→ Texte de lecture
_ _ _ _ _
Pour la lauréate du prix Nobel, l’éducation est un outil puissant pour combattre ce fléau. Elle a écrit une série de livres pour enfants pour les sensibiliser aux questions de pauvreté et d’inégalité dès le plus jeune âge. « Ce sont des livres qui ne sont pas du tout misérabiliste ou déprimant », dit-elle, soulignant l’importance de donner de l’espoir et de montrer que des solutions existent. En éduquant la nouvelle génération sur ces questions, nous pouvons espérer créer un monde plus équitable et plus juste.
Pour un nouveau pacte financier mondial
Esther Duflo propose également des solutions plus structurelles. Il faut, dit-elle pouvoir mettre en place un nouveau pacte financier mondial. « Mon estimation du coût de ce qu’on doit au pays du Sud chaque année, c’est 300 milliards de dollars par an », déclare-t-elle.
Pour financer cela, elle suggère une taxation additionnelle de 2 à 3% sur les multinationales. Elles disposent largement des moyens pour le faire. Cette proposition pourrait offrir une nouvelle voie pour aborder la question de la pauvreté à l’échelle mondiale, en garantissant un financement stable et significatif pour les initiatives de réduction de la pauvreté.
La responsabilité des pays du Nord
Dans son interview, l’économiste insiste aussi sur la responsabilité des pays du Nord dans l’aggravation de la pauvreté dans les pays du Sud, notamment à cause du changement climatique. « Ce n’est pas une question de solidarité, c’est une question de responsabilité », dit-elle. Cette perspective met en lumière le rôle que les pays développés jouent dans la perpétuation de la pauvreté mondiale.
_ _ _ _ _
→ Données
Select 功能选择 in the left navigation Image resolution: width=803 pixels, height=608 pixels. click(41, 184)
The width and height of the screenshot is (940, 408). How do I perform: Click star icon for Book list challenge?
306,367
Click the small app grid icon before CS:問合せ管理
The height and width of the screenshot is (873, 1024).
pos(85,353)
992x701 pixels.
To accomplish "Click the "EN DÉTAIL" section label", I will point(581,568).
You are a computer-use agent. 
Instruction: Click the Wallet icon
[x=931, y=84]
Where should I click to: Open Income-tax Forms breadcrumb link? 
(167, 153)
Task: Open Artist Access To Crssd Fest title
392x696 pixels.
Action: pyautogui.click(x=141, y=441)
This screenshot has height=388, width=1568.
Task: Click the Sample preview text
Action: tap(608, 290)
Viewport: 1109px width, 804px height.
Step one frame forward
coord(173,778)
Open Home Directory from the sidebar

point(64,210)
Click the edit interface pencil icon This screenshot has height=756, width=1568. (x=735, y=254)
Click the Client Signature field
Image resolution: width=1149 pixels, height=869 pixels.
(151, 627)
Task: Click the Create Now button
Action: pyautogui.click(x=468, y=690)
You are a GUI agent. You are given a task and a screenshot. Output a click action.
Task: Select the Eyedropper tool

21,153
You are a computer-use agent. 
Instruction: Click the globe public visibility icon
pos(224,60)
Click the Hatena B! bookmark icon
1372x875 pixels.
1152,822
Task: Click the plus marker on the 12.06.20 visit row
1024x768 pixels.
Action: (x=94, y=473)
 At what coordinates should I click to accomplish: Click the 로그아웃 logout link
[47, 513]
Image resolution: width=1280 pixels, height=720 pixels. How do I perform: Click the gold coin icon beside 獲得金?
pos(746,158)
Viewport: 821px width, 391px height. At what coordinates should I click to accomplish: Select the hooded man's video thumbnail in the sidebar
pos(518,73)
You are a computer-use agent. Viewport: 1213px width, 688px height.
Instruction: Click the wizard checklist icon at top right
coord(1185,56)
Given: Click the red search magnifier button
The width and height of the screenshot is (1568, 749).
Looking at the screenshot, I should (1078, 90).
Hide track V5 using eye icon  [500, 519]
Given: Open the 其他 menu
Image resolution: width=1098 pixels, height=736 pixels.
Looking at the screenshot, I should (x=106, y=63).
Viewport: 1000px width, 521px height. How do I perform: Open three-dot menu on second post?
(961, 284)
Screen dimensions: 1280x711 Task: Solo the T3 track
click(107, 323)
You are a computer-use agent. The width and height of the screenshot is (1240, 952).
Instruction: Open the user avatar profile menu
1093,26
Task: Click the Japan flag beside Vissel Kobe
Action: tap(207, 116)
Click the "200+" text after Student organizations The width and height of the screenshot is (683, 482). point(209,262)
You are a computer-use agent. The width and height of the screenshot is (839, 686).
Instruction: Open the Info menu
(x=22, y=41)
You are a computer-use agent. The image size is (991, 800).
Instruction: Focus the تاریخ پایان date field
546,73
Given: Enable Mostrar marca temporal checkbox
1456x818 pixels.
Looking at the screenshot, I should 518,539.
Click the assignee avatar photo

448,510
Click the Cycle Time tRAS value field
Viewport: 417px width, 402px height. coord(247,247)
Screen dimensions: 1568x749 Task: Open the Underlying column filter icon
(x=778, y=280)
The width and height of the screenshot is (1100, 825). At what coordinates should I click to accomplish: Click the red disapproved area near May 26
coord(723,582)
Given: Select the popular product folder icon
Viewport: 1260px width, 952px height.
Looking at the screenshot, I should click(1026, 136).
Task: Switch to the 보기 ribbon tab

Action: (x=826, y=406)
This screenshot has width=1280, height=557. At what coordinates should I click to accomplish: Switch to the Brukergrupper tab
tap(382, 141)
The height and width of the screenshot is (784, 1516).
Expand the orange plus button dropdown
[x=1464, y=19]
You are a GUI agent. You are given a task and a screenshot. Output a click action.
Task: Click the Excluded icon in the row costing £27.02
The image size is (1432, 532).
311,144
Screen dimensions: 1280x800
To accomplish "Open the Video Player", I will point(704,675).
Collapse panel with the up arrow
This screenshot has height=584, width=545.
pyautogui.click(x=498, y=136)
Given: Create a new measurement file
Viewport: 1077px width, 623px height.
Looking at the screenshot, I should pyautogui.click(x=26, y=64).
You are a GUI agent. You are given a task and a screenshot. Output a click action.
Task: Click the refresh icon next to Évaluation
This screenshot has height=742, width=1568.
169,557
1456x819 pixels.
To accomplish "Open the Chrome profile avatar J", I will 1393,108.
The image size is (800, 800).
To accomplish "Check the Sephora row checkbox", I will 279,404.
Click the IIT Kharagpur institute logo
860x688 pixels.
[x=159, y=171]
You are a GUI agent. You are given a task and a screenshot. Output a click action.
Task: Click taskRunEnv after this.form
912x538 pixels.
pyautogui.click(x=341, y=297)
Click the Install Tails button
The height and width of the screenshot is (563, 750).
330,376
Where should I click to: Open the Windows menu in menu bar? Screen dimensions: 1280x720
_ _ _ _ _
→ Consignes
1. Dans le texte de lecture, reformulez sous forme de liste brève le paragraphe qui commence par « Dans son interview, l'économiste insiste », sans perdre ses faits principaux.
2. Prolongez le texte sur Esther Duflo et la pauvreté mondiale au-delà de sa dernière phrase.
Les données proviennent d'une autre source.

→ Corrigé
1.
- L'économiste insiste sur la responsabilité des pays du Nord dans l'aggravation de la pauvreté dans les pays du Sud, notamment à cause du changement climatique.
- Selon elle, « ce n'est pas une question de solidarité, c'est une question de responsabilité ».
- Ce point de vue met en lumière le rôle des pays développés dans la perpétuation de la pauvreté mondiale.

2.
Il ne s’agit pas seulement d’un problème « là-bas », mais d’un problème qui nous concerne tous. Nous avons tous une responsabilité. Il ne faut plus détourner nos yeux et ne nous centrer que sur ce qui se passe dans nos frontières.
La pauvreté n’est pas un problème isolé, mais est intrinsèquement lié aux grandes crises mondiales, qu’il s’agisse de pandémies, de guerres ou de crises financières. « Il y a près de 60 pays aujourd’hui qui sont soit dans une crise de dette, soit très proche », souligne-t-elle. Elle rappelle combien la pauvreté est exacerbée par d’autres crises. Cette interconnexion des problèmes mondiaux nécessite une approche holistique pour trouver des solutions durables.
Que faire alors ?
Les solutions proposées par Esther Duflo pour résorber la pauvreté sont multidimensionnelles. Elles vont de l’éducation à la réforme fiscale, en passant par une prise de responsabilité globale. Chacune de ces solutions pourrait être un sujet d’étude en soi, mais ce qui ressort clairement de ses propos, c’est la nécessité d’une approche holistique. La pauvreté est un problème complexe qui ne peut être résolu par des mesures isolées. Seule une stratégie globale, intégrant des solutions à plusieurs niveaux, permettra de relever ce défi.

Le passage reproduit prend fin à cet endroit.